API for segment reload status

Added a new controller API for checking status of segment reload operation. More details in this PR and docs.

Helix version upgrade to 1.0.4

Upgraded Helix version to 1.0.4 in Pinot.

Query cancellation support

Added support for cancelling a submitted query by its ID. This is useful to cancel long running queries in order to conserve resources on the Pinot cluster. This is controlled by the following config:

  • pinot.server.enable.query.cancellation, false by default
  • pinot.broker.enable.query.cancellation, false by default

More details in this PR or read about it in the docs.

Declarative support for query options

Added support for declaratively specifying query options in the SQL query string. Example:

SET skipUpsert = 'false';
SELECT count(*) FROM tbl

More details in this PR and docs.

Pause support for realtime tables

Added support to pause / resume ingestion for a real-time Pinot table.

More details in this PR.

Bloom filter for no dictionary columns

Added support for configuring bloom filter for no dictionary single valued columns in Pinot table config.

Protobuf decoder

Added Protobuf decoder for realtime ingestion with file or schema registry based descriptor support.
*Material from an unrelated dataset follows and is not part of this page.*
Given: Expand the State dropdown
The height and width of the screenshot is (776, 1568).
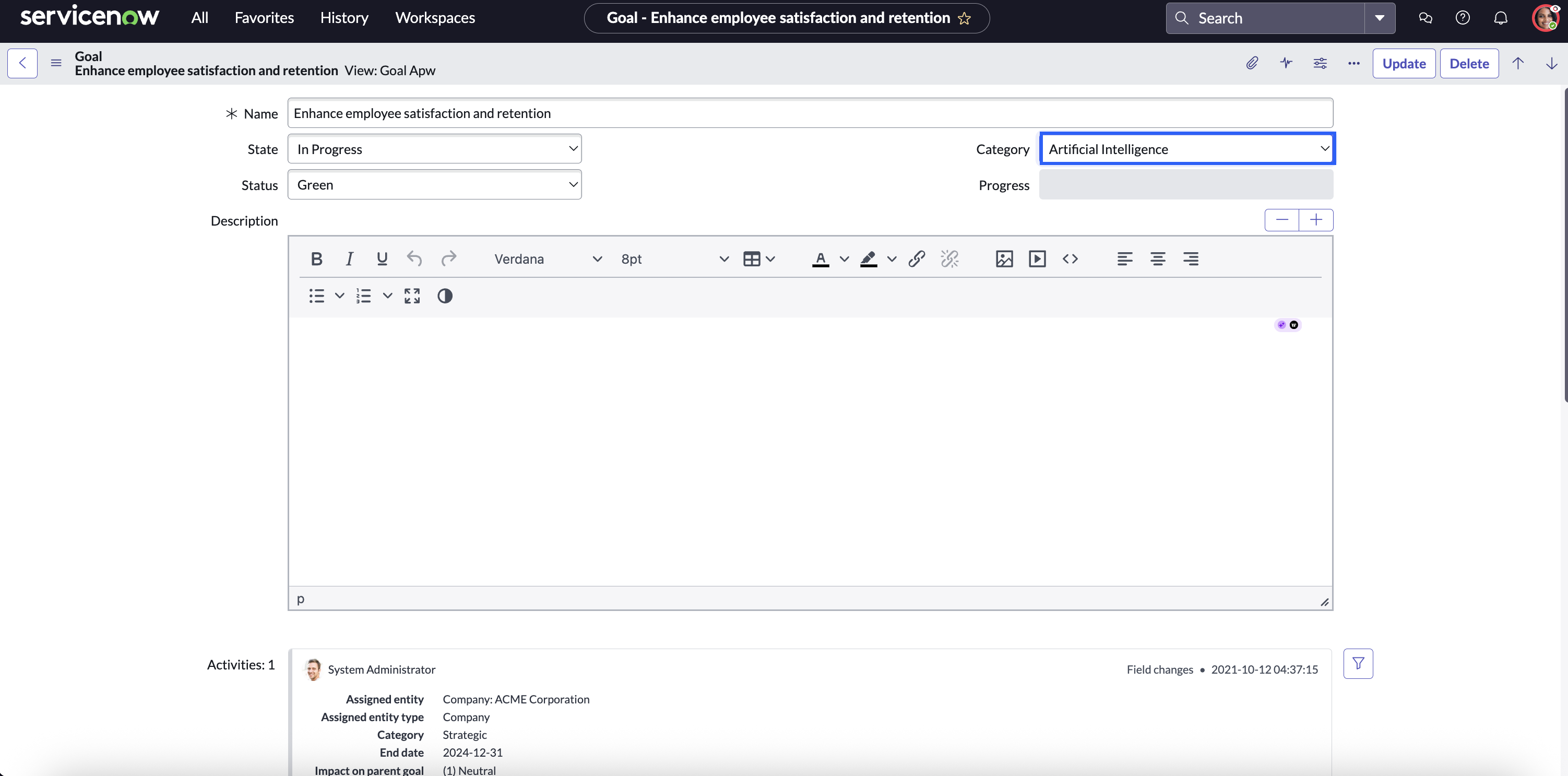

More details in this wiki.

Kafka ingestion from specific period/timestamp

Ability to begin consumption from a specific period (2d ago, 12h ago) or timestamp (in format 2022-08-09T12:31:38.222Z) string.
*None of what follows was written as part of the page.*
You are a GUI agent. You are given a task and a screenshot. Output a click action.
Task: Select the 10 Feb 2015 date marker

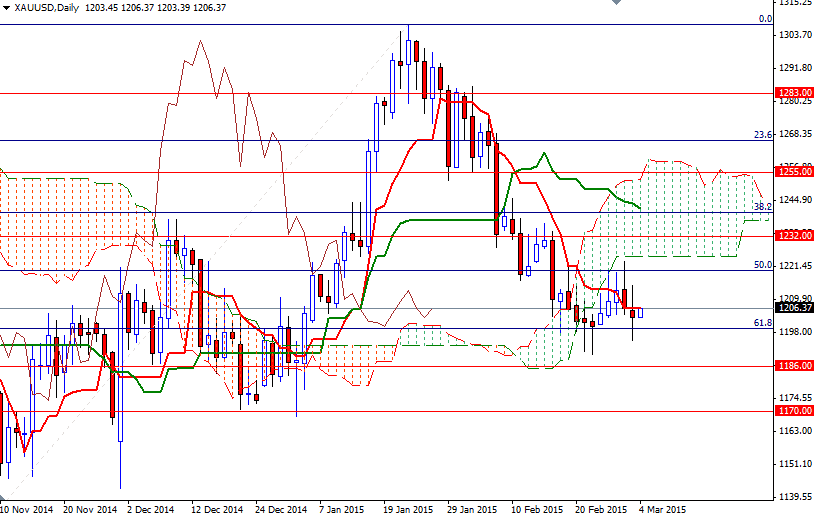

More details in PR and docs.

Minion UI in the Pinot Admin UI

Added Minion tab in Pinot UI, to show more details about task queues, tasks and sub tasks, along with exceptions.

More details in PR.

Hide Query Console from Pinot UI

Added a cluster config to hide Query Console from Pinot UI. Cluster config to disable can be found here.

StarTree Extensions for Apache Pinot

info

Only available in StarTree Cloud service

Tier storage enhancements

Following enhancements were made to StarTree’s cloud tiered storage feature:

Performance

  1. Async S3 client for supporting higher fetch volume and parallelism

Observability

  1. API to check tier status and metrics

Ease of use

  1. Ability to use same bucket as deepstore with custom path
  2. Ability to use same tenant for local and tier

Pubsub Correctness and operational improvements

Following enhancements were made to the PubSub connector

  1. Auto delete old snapshots to reduce cost
  2. Handling message re-delivery for better correctness

StarTree Cloud - includes BYOC (Bring Your Own Cloud) and SaaS

Self serve Portal

Launched a self serve portal for creating a StarTree workspace (BYOC and SaaS) without any involvement from StarTree personnel. You can find the portal here: https://startree.cloud/.
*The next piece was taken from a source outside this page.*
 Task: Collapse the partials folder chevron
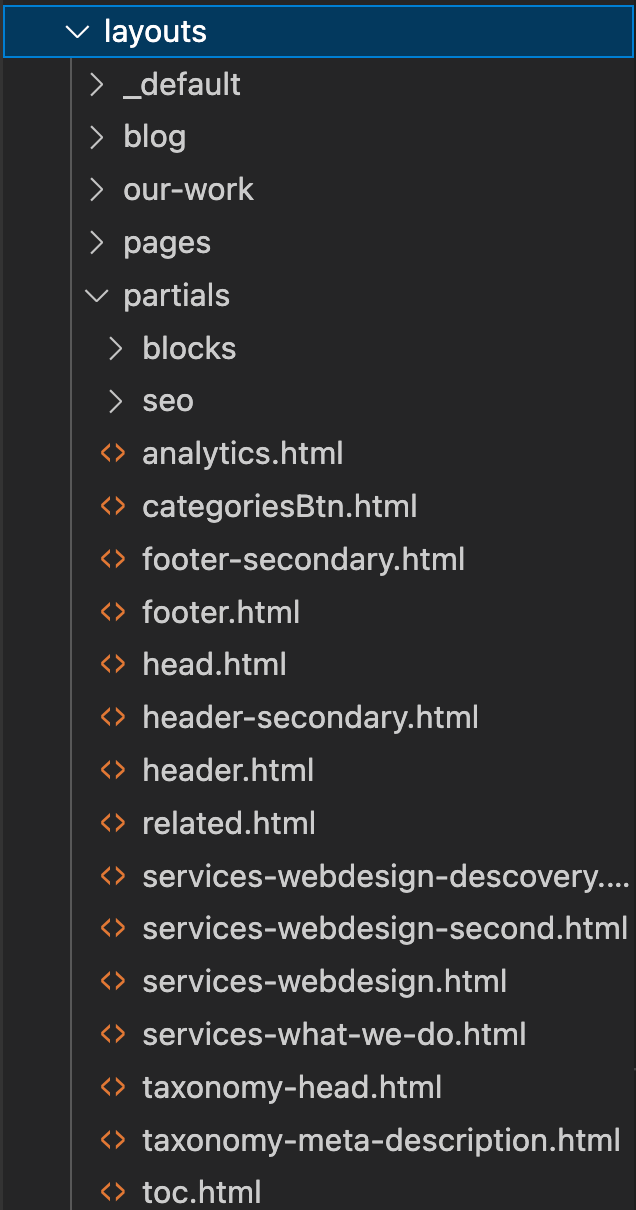97,296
The corresponding documentation can be found here: https://dev.startree.ai/docs/startree-enterprise-edition/startree-cloud/getting-started/

Authentication Service

Created a new unified authentication mechanism across platform and services within a StarTree workspace. This new model makes it safer and easier for all components to implement authentication.

Improved Pinot Token generation workflow

Created a new, simpler workflow for generating tokens required for securely accessing a Pinot cluster. The earlier workflow required a cluster restart (transparent to user).

Support for custom storage profile

Added support for overriding the pre-configured storage spec (based on cluster size) with a custom spec. This is useful to customize Persistent Volume spec for different components like Pinot server, minion, Zookeeper and so on.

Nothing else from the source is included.